* **Written task**
Please echo the items from the line containing "Click the tallest bar at 21 Feb 13h" through the end of the items, both ends included. Leave the pictures out of your answer.

* **Word and element locating data**
_ _ _ _ _

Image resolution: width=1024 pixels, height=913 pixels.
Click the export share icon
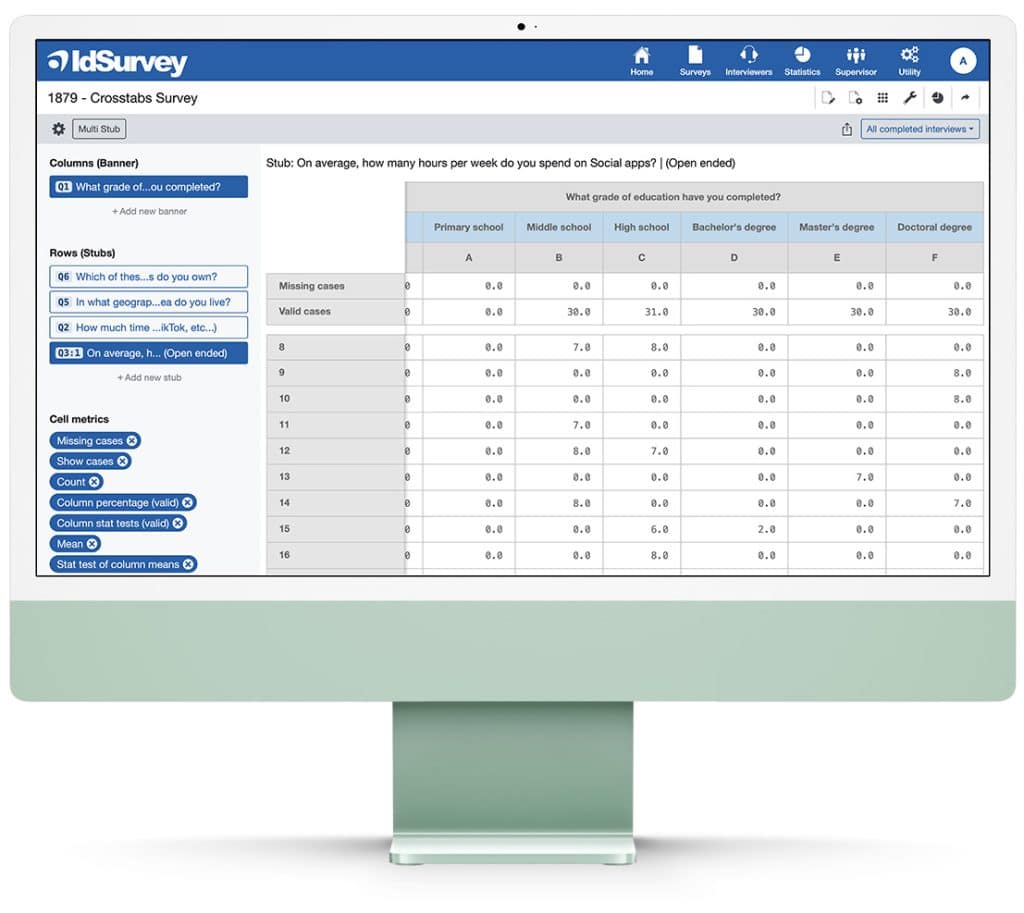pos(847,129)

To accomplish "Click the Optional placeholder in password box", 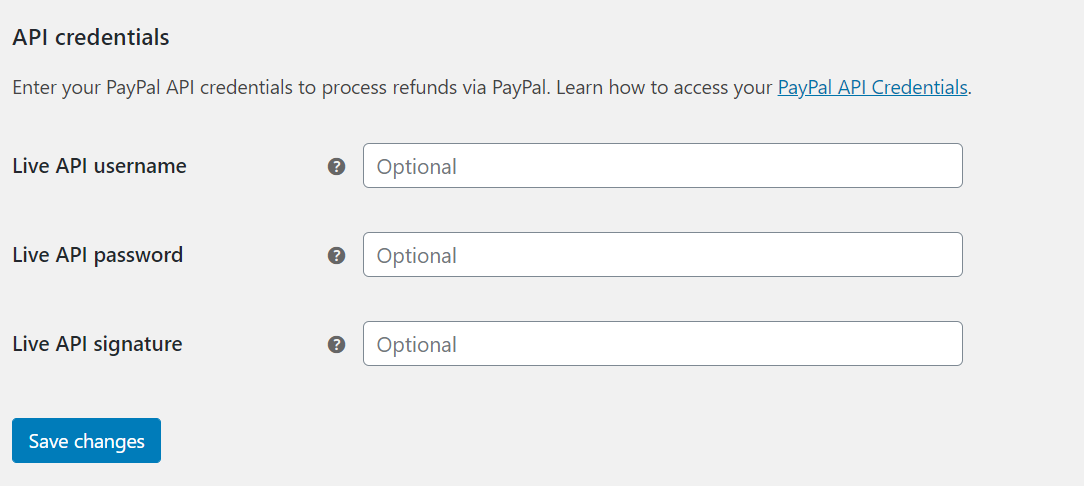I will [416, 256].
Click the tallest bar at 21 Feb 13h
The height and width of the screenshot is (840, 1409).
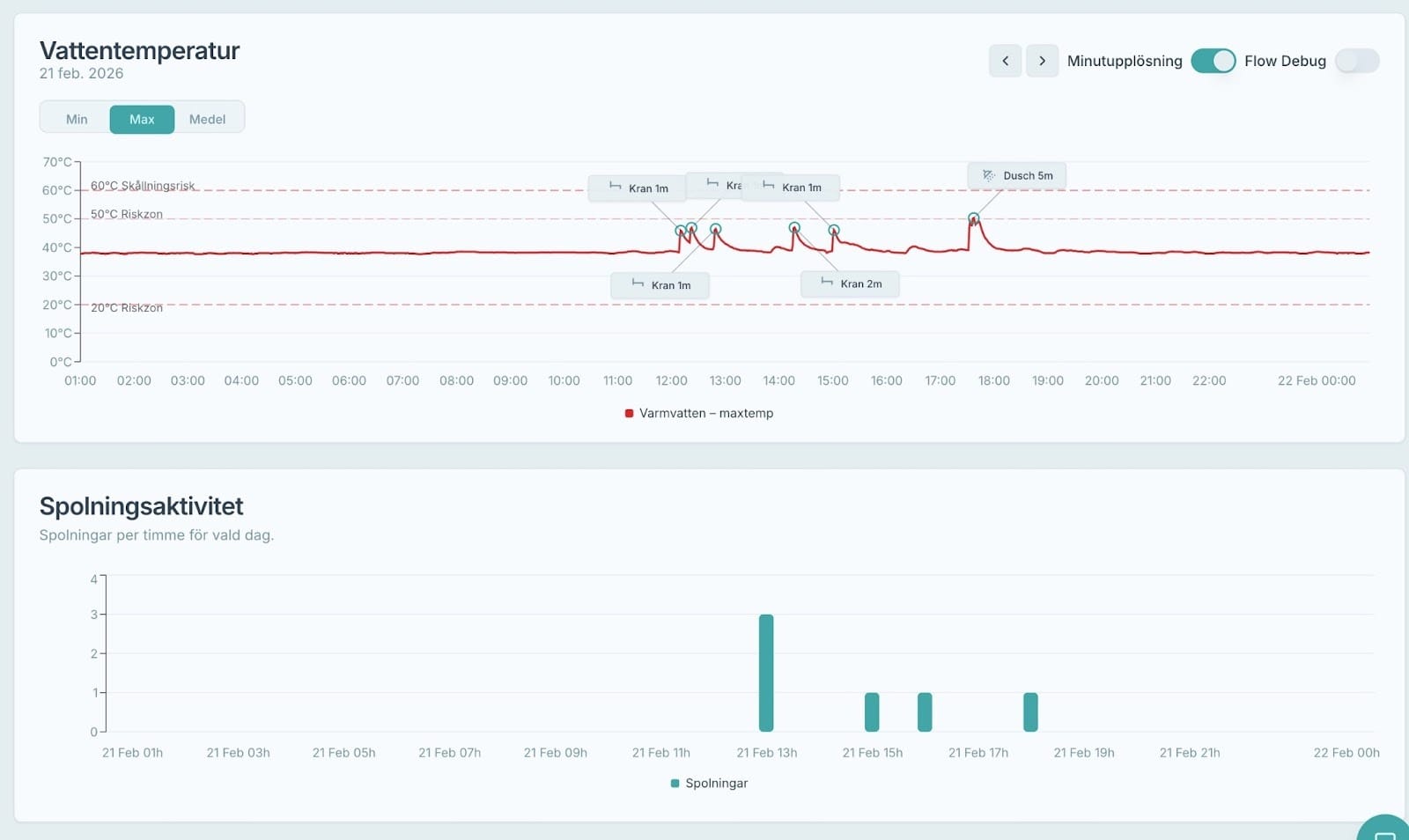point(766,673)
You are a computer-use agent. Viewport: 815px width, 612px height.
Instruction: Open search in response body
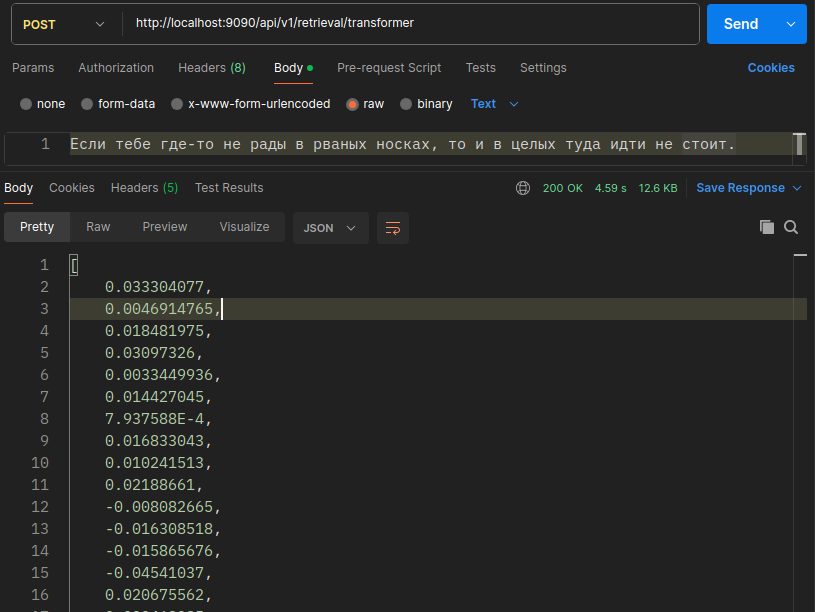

_ _ _ _ _

* **Finished exercise**
Click the tallest bar at 21 Feb 13h
The height and width of the screenshot is (840, 1409).
point(766,673)
You are a computer-use agent. Viewport: 815px width, 612px height.
Instruction: Open search in response body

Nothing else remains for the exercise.